> [WHAT YOU ARE ASKED TO DO] Collect the lines of the entries where "back" shows up.

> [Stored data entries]

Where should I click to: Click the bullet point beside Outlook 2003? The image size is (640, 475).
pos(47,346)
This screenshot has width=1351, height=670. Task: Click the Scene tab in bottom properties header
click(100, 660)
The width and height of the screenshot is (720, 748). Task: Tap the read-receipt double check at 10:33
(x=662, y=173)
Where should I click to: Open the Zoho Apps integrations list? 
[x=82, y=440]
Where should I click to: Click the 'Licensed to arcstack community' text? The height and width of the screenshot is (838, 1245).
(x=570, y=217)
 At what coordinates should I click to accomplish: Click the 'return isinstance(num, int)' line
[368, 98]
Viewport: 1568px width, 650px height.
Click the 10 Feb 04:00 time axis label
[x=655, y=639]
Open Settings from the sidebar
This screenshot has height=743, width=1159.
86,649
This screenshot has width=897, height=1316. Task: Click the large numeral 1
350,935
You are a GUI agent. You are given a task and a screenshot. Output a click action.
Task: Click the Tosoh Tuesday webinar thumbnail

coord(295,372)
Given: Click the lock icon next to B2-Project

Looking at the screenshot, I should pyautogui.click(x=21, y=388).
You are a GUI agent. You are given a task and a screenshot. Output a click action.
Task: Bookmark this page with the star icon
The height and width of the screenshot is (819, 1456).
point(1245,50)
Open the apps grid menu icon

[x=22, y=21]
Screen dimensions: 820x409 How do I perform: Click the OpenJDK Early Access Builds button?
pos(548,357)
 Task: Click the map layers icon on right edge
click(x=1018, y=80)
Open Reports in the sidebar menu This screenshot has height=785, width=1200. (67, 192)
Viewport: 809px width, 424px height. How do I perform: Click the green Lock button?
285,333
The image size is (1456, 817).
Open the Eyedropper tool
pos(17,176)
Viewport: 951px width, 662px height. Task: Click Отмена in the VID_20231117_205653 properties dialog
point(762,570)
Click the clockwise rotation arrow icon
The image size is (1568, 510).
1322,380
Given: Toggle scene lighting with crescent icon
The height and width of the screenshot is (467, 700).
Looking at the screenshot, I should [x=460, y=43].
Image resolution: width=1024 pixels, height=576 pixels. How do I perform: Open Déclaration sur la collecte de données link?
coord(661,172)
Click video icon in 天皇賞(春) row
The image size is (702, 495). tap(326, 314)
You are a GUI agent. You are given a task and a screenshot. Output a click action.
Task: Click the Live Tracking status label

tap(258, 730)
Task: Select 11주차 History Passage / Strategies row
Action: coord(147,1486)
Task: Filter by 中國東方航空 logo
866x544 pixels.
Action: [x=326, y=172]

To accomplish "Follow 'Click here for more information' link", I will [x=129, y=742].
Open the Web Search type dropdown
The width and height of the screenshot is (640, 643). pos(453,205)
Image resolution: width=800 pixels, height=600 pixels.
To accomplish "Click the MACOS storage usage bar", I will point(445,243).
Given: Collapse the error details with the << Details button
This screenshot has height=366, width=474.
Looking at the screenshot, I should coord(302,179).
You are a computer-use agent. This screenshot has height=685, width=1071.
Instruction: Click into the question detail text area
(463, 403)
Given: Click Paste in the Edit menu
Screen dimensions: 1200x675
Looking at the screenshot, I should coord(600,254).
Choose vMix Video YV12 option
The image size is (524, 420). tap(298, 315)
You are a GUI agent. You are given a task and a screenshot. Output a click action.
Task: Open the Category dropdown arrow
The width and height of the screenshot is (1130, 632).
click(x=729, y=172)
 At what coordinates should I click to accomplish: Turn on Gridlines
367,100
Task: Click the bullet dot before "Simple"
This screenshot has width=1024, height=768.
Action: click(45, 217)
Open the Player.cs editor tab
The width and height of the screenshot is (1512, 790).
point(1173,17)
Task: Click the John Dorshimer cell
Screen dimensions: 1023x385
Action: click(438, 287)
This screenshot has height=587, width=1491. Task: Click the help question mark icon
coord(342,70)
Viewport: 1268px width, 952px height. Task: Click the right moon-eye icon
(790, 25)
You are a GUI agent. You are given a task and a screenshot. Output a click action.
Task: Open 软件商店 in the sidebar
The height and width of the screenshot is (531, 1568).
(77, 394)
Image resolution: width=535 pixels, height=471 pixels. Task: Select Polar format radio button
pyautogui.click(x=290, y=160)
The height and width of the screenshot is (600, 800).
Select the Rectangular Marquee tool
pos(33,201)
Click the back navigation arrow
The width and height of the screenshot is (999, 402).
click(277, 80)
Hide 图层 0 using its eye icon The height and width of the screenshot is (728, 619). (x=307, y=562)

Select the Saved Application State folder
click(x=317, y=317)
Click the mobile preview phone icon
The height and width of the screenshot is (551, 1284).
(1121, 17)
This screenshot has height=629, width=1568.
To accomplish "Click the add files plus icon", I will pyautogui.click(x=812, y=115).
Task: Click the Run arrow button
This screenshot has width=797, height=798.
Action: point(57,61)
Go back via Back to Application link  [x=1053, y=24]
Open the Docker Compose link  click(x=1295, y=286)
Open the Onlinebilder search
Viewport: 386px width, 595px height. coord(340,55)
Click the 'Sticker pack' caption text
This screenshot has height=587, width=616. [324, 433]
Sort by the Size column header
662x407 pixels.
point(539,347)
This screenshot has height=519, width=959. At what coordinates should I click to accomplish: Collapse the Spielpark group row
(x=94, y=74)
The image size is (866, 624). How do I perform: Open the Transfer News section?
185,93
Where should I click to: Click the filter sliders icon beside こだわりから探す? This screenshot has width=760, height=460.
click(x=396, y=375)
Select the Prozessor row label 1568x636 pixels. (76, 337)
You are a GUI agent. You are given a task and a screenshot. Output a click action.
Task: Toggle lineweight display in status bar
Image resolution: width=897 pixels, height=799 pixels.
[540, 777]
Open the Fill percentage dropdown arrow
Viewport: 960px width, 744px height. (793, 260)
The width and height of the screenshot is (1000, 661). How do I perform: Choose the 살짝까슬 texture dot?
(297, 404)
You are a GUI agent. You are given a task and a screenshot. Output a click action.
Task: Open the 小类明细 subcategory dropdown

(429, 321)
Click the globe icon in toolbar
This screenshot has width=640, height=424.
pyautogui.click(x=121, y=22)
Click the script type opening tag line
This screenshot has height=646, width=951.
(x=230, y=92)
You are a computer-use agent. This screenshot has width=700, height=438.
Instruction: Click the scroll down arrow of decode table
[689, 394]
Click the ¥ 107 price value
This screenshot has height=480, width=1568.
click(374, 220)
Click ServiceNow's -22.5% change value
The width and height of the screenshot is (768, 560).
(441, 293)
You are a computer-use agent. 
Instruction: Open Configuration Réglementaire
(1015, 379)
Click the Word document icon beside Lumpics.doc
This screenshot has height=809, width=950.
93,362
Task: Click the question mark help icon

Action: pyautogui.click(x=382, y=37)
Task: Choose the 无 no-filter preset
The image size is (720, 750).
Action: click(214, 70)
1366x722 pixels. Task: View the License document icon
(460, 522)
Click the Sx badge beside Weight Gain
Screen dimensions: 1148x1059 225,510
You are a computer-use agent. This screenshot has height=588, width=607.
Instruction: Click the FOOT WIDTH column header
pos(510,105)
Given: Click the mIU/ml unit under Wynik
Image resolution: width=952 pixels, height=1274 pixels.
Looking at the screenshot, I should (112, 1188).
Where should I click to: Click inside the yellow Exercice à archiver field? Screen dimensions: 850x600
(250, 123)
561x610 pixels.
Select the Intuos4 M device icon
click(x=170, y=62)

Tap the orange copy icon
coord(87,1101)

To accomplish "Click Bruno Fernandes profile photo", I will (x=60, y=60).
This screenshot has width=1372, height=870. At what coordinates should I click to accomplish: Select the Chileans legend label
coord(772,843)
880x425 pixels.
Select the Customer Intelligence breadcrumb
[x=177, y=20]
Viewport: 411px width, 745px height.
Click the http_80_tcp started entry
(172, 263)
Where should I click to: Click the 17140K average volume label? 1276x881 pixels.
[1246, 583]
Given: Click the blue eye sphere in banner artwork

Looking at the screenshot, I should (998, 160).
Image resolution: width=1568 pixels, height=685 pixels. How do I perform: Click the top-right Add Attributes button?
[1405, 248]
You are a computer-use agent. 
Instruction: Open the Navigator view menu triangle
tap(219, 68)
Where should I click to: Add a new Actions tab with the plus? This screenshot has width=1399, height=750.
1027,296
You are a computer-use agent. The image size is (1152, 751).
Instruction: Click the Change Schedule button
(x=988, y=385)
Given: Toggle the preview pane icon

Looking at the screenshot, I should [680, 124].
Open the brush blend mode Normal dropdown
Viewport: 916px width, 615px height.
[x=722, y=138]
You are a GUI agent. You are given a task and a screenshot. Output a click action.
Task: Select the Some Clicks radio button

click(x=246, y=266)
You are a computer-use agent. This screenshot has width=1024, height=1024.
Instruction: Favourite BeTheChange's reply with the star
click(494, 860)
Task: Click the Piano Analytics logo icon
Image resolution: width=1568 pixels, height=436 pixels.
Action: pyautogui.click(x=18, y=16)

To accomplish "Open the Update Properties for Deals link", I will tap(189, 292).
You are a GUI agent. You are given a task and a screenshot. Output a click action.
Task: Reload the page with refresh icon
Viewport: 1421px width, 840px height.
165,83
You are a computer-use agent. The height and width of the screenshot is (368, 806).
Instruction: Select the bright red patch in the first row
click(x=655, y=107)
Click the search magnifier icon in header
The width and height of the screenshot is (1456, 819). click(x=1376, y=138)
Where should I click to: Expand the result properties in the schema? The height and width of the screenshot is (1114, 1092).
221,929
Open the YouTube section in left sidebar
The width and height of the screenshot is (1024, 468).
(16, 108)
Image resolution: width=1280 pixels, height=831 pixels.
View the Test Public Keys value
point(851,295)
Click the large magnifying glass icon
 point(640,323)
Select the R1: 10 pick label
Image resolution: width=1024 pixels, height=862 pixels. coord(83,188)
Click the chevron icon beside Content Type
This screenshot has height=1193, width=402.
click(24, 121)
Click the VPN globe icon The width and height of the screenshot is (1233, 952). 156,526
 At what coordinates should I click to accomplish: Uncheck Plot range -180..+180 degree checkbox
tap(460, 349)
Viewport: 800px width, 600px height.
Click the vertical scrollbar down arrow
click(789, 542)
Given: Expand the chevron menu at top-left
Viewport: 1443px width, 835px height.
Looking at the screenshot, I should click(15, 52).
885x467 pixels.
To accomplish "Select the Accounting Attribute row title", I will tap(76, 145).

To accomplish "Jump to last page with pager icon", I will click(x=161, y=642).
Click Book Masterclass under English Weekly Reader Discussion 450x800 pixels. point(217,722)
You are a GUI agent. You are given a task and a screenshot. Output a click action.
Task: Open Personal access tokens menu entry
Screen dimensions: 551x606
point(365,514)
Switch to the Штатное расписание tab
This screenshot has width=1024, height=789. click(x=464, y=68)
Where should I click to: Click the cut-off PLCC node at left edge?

> [TASK ANSWER]
Click the back navigation arrow
Go back via Back to Application link  [x=1053, y=24]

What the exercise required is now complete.